** TASK INPUT follows **

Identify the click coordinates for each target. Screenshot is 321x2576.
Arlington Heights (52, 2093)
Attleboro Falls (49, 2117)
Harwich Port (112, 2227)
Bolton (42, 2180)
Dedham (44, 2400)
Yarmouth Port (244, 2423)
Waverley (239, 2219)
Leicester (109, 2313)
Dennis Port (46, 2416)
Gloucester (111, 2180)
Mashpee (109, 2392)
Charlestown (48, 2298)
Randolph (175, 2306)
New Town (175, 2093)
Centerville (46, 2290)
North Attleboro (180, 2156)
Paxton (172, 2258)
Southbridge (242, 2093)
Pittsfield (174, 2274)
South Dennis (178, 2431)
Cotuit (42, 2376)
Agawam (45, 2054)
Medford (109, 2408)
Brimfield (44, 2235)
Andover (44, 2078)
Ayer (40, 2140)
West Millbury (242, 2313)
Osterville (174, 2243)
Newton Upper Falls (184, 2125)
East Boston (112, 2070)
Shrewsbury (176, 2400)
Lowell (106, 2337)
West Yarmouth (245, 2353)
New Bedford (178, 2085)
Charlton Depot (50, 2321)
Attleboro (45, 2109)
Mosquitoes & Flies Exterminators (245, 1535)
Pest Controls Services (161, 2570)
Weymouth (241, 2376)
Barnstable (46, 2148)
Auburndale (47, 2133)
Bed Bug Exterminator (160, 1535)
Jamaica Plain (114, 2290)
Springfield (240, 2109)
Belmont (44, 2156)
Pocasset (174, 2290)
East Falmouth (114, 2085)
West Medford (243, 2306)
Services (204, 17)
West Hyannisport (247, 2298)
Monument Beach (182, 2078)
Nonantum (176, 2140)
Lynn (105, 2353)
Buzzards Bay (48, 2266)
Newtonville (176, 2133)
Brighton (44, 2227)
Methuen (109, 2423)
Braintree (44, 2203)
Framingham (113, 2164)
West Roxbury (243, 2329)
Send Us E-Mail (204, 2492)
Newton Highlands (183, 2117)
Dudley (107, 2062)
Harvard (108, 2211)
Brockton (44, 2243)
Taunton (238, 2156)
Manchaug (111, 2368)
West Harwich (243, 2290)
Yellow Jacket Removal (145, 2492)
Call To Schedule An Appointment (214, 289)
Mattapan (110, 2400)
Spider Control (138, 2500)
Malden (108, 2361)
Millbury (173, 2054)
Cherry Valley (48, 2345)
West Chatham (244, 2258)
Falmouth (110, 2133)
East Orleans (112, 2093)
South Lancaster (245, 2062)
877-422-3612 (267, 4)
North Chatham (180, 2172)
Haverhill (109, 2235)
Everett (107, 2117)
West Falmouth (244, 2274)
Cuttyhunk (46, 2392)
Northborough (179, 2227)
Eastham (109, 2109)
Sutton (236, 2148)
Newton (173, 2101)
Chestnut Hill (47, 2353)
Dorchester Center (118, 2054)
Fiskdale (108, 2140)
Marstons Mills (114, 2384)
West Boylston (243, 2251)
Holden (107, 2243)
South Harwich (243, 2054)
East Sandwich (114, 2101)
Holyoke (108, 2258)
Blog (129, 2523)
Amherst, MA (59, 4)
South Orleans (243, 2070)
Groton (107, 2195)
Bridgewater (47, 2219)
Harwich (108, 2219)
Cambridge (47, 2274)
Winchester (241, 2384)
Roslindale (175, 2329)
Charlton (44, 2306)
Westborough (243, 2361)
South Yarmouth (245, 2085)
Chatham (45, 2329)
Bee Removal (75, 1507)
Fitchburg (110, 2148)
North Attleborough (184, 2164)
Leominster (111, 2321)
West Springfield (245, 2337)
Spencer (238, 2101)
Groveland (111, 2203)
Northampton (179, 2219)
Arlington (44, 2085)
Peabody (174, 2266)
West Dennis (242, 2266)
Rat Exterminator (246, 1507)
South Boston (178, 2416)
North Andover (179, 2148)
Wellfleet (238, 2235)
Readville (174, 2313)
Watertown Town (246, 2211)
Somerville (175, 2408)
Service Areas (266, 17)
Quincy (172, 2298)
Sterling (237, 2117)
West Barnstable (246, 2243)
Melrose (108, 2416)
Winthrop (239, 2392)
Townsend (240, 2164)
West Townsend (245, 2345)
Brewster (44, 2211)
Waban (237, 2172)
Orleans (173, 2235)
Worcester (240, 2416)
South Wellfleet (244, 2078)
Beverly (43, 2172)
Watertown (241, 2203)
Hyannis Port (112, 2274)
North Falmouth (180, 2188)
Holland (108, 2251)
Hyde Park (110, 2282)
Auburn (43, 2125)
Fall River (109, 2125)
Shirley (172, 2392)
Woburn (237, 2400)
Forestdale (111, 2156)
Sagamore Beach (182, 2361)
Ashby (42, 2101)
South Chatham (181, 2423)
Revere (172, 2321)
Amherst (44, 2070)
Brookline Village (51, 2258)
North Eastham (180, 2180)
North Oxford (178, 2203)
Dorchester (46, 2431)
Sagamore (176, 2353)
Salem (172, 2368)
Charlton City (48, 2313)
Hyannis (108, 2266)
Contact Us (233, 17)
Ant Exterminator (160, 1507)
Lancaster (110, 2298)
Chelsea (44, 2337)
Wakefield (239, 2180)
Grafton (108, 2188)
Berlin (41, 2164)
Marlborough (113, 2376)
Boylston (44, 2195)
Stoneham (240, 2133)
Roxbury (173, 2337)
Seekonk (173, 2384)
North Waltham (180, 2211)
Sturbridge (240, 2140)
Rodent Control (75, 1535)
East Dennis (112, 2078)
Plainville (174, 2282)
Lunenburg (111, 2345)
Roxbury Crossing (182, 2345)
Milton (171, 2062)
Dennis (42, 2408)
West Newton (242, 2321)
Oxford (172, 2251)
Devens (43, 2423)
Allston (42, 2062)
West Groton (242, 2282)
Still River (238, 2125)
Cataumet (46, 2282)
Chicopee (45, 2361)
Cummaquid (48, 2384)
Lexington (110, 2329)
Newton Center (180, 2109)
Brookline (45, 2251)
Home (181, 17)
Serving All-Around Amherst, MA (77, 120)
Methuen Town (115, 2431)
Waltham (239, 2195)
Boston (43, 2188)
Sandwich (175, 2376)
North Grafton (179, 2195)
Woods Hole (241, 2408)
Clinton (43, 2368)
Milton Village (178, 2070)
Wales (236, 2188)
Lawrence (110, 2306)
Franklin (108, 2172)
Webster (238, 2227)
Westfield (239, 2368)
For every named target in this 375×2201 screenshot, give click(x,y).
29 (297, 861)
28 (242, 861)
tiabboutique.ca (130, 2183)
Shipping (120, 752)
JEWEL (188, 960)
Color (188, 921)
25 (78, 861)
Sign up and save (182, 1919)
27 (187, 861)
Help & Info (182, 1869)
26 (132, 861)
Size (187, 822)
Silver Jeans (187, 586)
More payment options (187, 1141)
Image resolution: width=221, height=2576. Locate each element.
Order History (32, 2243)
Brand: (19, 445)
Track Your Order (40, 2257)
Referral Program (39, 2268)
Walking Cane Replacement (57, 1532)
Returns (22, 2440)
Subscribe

** End of TASK INPUT **

WORK INSTRUCTIONS
The goal is a faithful transcription of every entry above.

RESPONSE FOR THIS EXERCISE
Identify the click coordinates for each target. Screenshot is 321x2576.
Arlington Heights (52, 2093)
Attleboro Falls (49, 2117)
Harwich Port (112, 2227)
Bolton (42, 2180)
Dedham (44, 2400)
Yarmouth Port (244, 2423)
Waverley (239, 2219)
Leicester (109, 2313)
Dennis Port (46, 2416)
Gloucester (111, 2180)
Mashpee (109, 2392)
Charlestown (48, 2298)
Randolph (175, 2306)
New Town (175, 2093)
Centerville (46, 2290)
North Attleboro (180, 2156)
Paxton (172, 2258)
Southbridge (242, 2093)
Pittsfield (174, 2274)
South Dennis (178, 2431)
Cotuit (42, 2376)
Agawam (45, 2054)
Medford (109, 2408)
Brimfield (44, 2235)
Andover (44, 2078)
Ayer (40, 2140)
West Millbury (242, 2313)
Osterville (174, 2243)
Newton Upper Falls (184, 2125)
East Boston (112, 2070)
Shrewsbury (176, 2400)
Lowell (106, 2337)
West Yarmouth (245, 2353)
New Bedford (178, 2085)
Charlton Depot (50, 2321)
Attleboro (45, 2109)
Mosquitoes & Flies Exterminators (245, 1535)
Pest Controls Services (161, 2570)
Weymouth (241, 2376)
Barnstable (46, 2148)
Auburndale (47, 2133)
Bed Bug Exterminator (160, 1535)
Jamaica Plain (114, 2290)
Springfield (240, 2109)
Belmont (44, 2156)
Pocasset (174, 2290)
East Falmouth (114, 2085)
West Medford (243, 2306)
Services (204, 17)
West Hyannisport (247, 2298)
Monument Beach (182, 2078)
Nonantum (176, 2140)
Lynn (105, 2353)
Buzzards Bay (48, 2266)
Newtonville (176, 2133)
Brighton (44, 2227)
Methuen (109, 2423)
Braintree (44, 2203)
Framingham (113, 2164)
West Roxbury (243, 2329)
Send Us E-Mail (204, 2492)
Newton Highlands (183, 2117)
Dudley (107, 2062)
Harvard (108, 2211)
Brockton (44, 2243)
Taunton (238, 2156)
Manchaug (111, 2368)
West Harwich (243, 2290)
Yellow Jacket Removal (145, 2492)
Call To Schedule An Appointment (214, 289)
Mattapan (110, 2400)
Spider Control (138, 2500)
Malden (108, 2361)
Millbury (173, 2054)
Cherry Valley (48, 2345)
West Chatham (244, 2258)
Falmouth (110, 2133)
East Orleans (112, 2093)
South Lancaster (245, 2062)
877-422-3612 (267, 4)
North Chatham (180, 2172)
Haverhill (109, 2235)
Everett (107, 2117)
West Falmouth (244, 2274)
Cuttyhunk (46, 2392)
Northborough (179, 2227)
Eastham (109, 2109)
Sutton (236, 2148)
Newton (173, 2101)
Chestnut Hill (47, 2353)
Dorchester Center (118, 2054)
Fiskdale (108, 2140)
Marstons Mills (114, 2384)
West Boylston (243, 2251)
Holden (107, 2243)
South Harwich (243, 2054)
East Sandwich (114, 2101)
Holyoke (108, 2258)
Blog (129, 2523)
Amherst, MA (59, 4)
South Orleans (243, 2070)
Groton (107, 2195)
Bridgewater (47, 2219)
Harwich (108, 2219)
Cambridge (47, 2274)
Winchester (241, 2384)
Roslindale (175, 2329)
Charlton (44, 2306)
Westborough (243, 2361)
South Yarmouth (245, 2085)
Chatham (45, 2329)
Bee Removal (75, 1507)
Fitchburg (110, 2148)
North Attleborough (184, 2164)
Leominster (111, 2321)
West Springfield (245, 2337)
Spencer (238, 2101)
Groveland (111, 2203)
Northampton (179, 2219)
Arlington (44, 2085)
Peabody (174, 2266)
West Dennis (242, 2266)
Rat Exterminator (246, 1507)
South Boston (178, 2416)
North Andover (179, 2148)
Wellfleet (238, 2235)
Readville (174, 2313)
Watertown Town (246, 2211)
Somerville (175, 2408)
Service Areas (266, 17)
Quincy (172, 2298)
Sterling (237, 2117)
West Barnstable (246, 2243)
Melrose (108, 2416)
Winthrop (239, 2392)
Townsend (240, 2164)
West Townsend (245, 2345)
Brewster (44, 2211)
Waban (237, 2172)
Orleans (173, 2235)
Worcester (240, 2416)
South Wellfleet (244, 2078)
Beverly (43, 2172)
Watertown (241, 2203)
Hyannis Port (112, 2274)
North Falmouth (180, 2188)
Holland (108, 2251)
Hyde Park (110, 2282)
Auburn (43, 2125)
Fall River (109, 2125)
Shirley (172, 2392)
Woburn (237, 2400)
Forestdale (111, 2156)
Sagamore Beach (182, 2361)
Ashby (42, 2101)
South Chatham (181, 2423)
Revere (172, 2321)
Amherst (44, 2070)
Brookline Village (51, 2258)
North Eastham (180, 2180)
North Oxford (178, 2203)
Dorchester (46, 2431)
Sagamore (176, 2353)
Salem (172, 2368)
Charlton City (48, 2313)
Hyannis (108, 2266)
Contact Us (233, 17)
Ant Exterminator (160, 1507)
Lancaster (110, 2298)
Chelsea (44, 2337)
Wakefield (239, 2180)
Grafton (108, 2188)
Berlin (41, 2164)
Marlborough (113, 2376)
Boylston (44, 2195)
Stoneham (240, 2133)
Roxbury (173, 2337)
Seekonk (173, 2384)
North Waltham (180, 2211)
Sturbridge (240, 2140)
Rodent Control (75, 1535)
East Dennis (112, 2078)
Plainville (174, 2282)
Lunenburg (111, 2345)
Roxbury Crossing (182, 2345)
Milton (171, 2062)
Dennis (42, 2408)
West Newton (242, 2321)
Oxford (172, 2251)
Devens (43, 2423)
Allston (42, 2062)
West Groton (242, 2282)
Still River (238, 2125)
Cataumet (46, 2282)
Chicopee (45, 2361)
Cummaquid (48, 2384)
Lexington (110, 2329)
Newton Center (180, 2109)
Brookline (45, 2251)
Home (181, 17)
Serving All-Around Amherst, MA (77, 120)
Methuen Town (115, 2431)
Waltham (239, 2195)
Boston (43, 2188)
Sandwich (175, 2376)
North Grafton (179, 2195)
Woods Hole (241, 2408)
Clinton (43, 2368)
Milton Village (178, 2070)
Wales (236, 2188)
Lawrence (110, 2306)
Franklin (108, 2172)
Webster (238, 2227)
Westfield (239, 2368)
For every named target in this 375×2201 screenshot, give click(x,y).
29 (297, 861)
28 (242, 861)
tiabboutique.ca (130, 2183)
Shipping (120, 752)
JEWEL (188, 960)
Color (188, 921)
25 (78, 861)
Sign up and save (182, 1919)
27 (187, 861)
Help & Info (182, 1869)
26 (132, 861)
Size (187, 822)
Silver Jeans (187, 586)
More payment options (187, 1141)
Image resolution: width=221, height=2576. Locate each element.
Order History (32, 2243)
Brand: (19, 445)
Track Your Order (40, 2257)
Referral Program (39, 2268)
Walking Cane Replacement (57, 1532)
Returns (22, 2440)
Subscribe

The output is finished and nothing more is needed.